Description
BERTurk is a community-driven cased BERT model for Turkish. Some datasets used for pretraining and evaluation are contributed from the awesome Turkish NLP community, as well as the decision for the model name: BERTurk.
How to use
embeddings = BertEmbeddings.pretrained("bert_base_turkish_uncased", "tr") \
.setInputCols("sentence", "token") \
.setOutputCol("embeddings")
nlp_pipeline = Pipeline(stages=[document_assembler, sentence_detector, tokenizer, embeddings])
val embeddings = BertEmbeddings.pretrained("bert_base_turkish_uncased", "tr")

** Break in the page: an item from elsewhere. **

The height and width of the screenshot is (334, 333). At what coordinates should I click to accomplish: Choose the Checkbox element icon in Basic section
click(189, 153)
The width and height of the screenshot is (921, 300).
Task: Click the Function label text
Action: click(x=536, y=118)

.setInputCols("sentence", "token")
.setOutputCol("embeddings")
val pipeline = new Pipeline().setStages(Array(document_assembler, sentence_detector, tokenizer, embeddings))
import nlu
nlu.load("tr.embed.bert.uncased").predict("""Put your text here.""")
Model Information
| Model Name: | bert_base_turkish_uncased |
| Compatibility: | Spark NLP 3.1.0+ |
| License: | Open Source |
| Edition: | Official |
| Input Labels: | [token, sentence] |
| Output Labels: | [embeddings] |
| Language: | tr |
| Case sensitive: | true |
Data Source
https://huggingface.co/dbmdz/bert-base-turkish-uncased
Benchmarking
For results on PoS tagging or NER tasks, please refer to
[this repository](https://github.com/stefan-it/turkish-bert).